Entscheidungsstichwort (Thema)
Vertragsverletzung eines Mitgliedstaats. Richtlinie 2006/24/EG. Schutz des Privatlebens. Vorratsspeicherung von Daten, die bei der Bereitstellung elektronischer Kommunikationsdienste erzeugt oder verarbeitet werden. Nichtumsetzung innerhalb der vorgeschriebenen Frist
Beteiligte
Tenor
1. Die Republik Österreich hat dadurch gegen ihre Verpflichtungen aus der Richtlinie 2006/24/EG des Europäischen Parlaments und des Rates vom 15. März 2006 über die Vorratsspeicherung von Daten, die bei der Bereitstellung öffentlich zugänglicher elektronischer Kommunikationsdienste oder öffentlicher Kommunikationsnetze erzeugt oder verarbeitet werden, und zur Änderung der Richtlinie 2002/58/EG verstoßen, dass sie die Rechts- und Verwaltungsvorschriften, die erforderlich sind, um dieser Richtlinie nachzukommen, nicht innerhalb der vorgeschriebenen Frist erlassen hat.
2. Die Republik Österreich trägt die Kosten.
Tatbestand
In der Rechtssache
betreffend eine Vertragsverletzungsklage nach Art. 226 EG, eingereicht am 28. Mai 2009,
Europäische Kommission, vertreten durch L. Balta und B. Schöfer als Bevollmächtigte, Zustellungsanschrift in Luxemburg,
Klägerin,
unterstützt durch
Rat der Europäischen Union,
Streithelfer,
gegen
Republik Österreich, vertreten durch E. Riedl als Bevollmächtigten, Zustellungsanschrift in Luxemburg,
Beklagte,
erlässt
DER GERICHTSHOF (Siebte Kammer)
unter Mitwirkung der Kammerpräsidentin R. Silva de Lapuerta sowie der Richter G. Arestis (Berichterstatter) und D. Šváby,
Generalanwalt: Y. Bot,
Kanzler: R. Grass,
aufgrund des schriftlichen Verfahrens,
aufgrund des nach Anhörung des Generalanwalts ergangenen Beschlusses, ohne Schlussanträge über die Rechtssache zu entscheiden,
folgendes
Urteil
Entscheidungsgründe
Rz. 1
Mit ihrer Klage beantragt die Kommission der Europäischen Gemeinschaften, festzustellen, dass die Republik Österreich dadurch gegen ihre Verpflichtungen aus der Richtlinie 2006/24/EG des Europäischen Parlaments und des Rates vom 15. März 2006 über die Vorratsspeicherung von Daten, die bei der Bereitstellung öffentlich zugänglicher elektronischer Kommunikationsdienste oder öffentlicher Kommunikationsnetze erzeugt oder verarbeitet werden, und zur Änderung der Richtlinie 2002/58/EG (ABl.
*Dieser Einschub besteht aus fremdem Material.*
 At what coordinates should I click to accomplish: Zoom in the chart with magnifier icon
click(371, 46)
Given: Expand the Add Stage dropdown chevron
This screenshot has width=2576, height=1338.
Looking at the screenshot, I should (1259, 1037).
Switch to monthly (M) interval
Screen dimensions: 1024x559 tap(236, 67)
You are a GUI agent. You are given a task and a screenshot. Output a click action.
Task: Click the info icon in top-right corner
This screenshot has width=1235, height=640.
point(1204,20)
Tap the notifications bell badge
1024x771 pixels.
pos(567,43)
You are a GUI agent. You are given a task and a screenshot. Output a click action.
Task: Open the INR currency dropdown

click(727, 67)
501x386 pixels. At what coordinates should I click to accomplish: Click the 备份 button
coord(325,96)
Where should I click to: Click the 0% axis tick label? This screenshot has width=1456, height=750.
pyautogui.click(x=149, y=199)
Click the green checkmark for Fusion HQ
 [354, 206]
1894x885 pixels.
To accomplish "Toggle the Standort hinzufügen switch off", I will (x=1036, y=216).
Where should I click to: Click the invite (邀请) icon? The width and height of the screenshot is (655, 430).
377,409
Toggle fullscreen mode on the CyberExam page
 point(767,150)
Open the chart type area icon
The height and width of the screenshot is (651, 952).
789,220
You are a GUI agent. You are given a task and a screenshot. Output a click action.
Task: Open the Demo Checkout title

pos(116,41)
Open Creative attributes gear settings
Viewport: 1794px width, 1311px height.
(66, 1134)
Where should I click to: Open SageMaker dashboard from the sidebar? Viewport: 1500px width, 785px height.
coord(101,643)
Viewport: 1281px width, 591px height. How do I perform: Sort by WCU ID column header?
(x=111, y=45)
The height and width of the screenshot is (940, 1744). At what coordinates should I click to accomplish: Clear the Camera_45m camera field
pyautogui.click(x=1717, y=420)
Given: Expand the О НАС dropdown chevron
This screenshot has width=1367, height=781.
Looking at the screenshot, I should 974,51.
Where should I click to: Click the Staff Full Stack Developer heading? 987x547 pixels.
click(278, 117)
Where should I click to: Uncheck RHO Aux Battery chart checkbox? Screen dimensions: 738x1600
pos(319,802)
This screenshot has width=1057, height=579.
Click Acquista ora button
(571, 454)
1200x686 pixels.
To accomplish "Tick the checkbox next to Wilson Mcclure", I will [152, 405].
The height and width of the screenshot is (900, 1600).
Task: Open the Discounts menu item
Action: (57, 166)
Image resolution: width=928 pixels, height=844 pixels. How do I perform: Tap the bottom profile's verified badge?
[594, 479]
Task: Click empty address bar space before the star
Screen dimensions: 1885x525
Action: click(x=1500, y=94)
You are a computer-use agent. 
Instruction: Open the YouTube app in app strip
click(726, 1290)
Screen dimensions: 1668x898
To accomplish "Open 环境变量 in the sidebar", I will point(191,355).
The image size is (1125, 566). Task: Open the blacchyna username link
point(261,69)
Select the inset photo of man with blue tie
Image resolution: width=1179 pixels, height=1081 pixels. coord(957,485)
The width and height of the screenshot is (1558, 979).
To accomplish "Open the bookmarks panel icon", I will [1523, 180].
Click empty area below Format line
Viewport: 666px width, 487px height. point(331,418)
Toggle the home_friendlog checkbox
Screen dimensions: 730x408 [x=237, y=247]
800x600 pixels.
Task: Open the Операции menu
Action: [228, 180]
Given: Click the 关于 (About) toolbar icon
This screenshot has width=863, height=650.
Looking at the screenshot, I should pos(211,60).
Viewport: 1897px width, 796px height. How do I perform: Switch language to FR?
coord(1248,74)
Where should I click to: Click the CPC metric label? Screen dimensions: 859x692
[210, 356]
L 105, S. 54, im Folgenden: Richtlinie) verstoßen hat, dass sie nicht alle Rechts- und Verwaltungsvorschriften erlassen hat, die erforderlich sind, um der Richtlinie nachzukommen, oder jedenfalls der Kommission diese Vorschriften nicht mitgeteilt hat.
Rz. 2
Nach Art. 15 Abs. 1 der Richtlinie mussten die Mitgliedstaaten die Rechts- und Verwaltungsvorschriften in Kraft setzen, die erforderlich sind, um dieser Richtlinie bis spätestens 15. September 2007 nachzukommen, und die Kommission unverzüglich davon in Kenntnis setzen. Art. 15 Abs. 3 der Richtlinie sieht vor, dass bis 15. März 2009 jeder Mitgliedstaat die Anwendung dieser Richtlinie auf die Speicherung von Kommunikationsdaten betreffend Internetzugang, Internet-Telefonie und Internet-E-Mail aufschieben kann. Beabsichtigt ein Mitgliedstaat, diesen Absatz in Anspruch zu nehmen, so unterrichtet er den Rat der Europäischen Union und die Kommission hiervon mittels einer Erklärung bei der Annahme dieser Richtlinie. Die Erklärung wird im Amtsblatt der Europäischen Union veröffentlicht.
Vorverfahren
Rz. 3
Da die Kommission über die von der Republik Österreich erlassenen Bestimmungen zur Umsetzung der Richtlinie in ihre interne Rechtsordnung nicht innerhalb der in der Richtlinie vorgesehenen Frist in Kenntnis gesetzt worden war, leitete sie das Vertragsverletzungsverfahren nach Art. 226 EG ein. Sie forderte die Republik Österreich mit einem Mahnschreiben vom 26. November 2007 auf, binnen zwei Monaten Stellung zu nehmen.
Rz. 4
Mit Schreiben vom 28. Jänner 2008 teilte die Republik Österreich der Kommission mit, dass die Umsetzung der Richtlinie zu einer politischen Diskussion geführt habe, die wegen der starken Kritik, die die Richtlinie vor allem in Bezug auf die Vorratsdatenspeicherung hervorrufe, noch andauere. Sobald in dieser Frage ein politischer Konsens erreicht werde, könne der Gesetzgebungsprozess eingeleitet werden.
Rz. 5
Da die Kommission die Antwort der Republik Österreich für unzureichend hielt, forderte sie diesen Mitgliedstaat mit einer mit Gründen versehenen Stellungnahme vom 18. September 2008 auf, binnen zwei Monaten nach ihrer Zustellung die Maßnahmen zu ergreifen, die erforderlich sind, um der Richtlinie nachzukommen.
Rz. 6
Mit Schreiben vom 24. November 2008 teilte die Republik Österreich der Kommission mit, dass es wegen erheblicher Kritik im Hinblick auf den der Vorratsdatenspeicherung immanenten Grundrechtseingriff und infolge des nicht vorhersehbaren vorzeitigen Endes der Legislaturperiode im Sommer 2008 noch nicht möglich gewesen sei, die Richtlinie umzusetzen.
Rz. 7
Mangels Informationen, aus denen hervorgegangen wäre, dass die für die Umsetzung der Richtlinie erforderlichen Maßnahmen vo...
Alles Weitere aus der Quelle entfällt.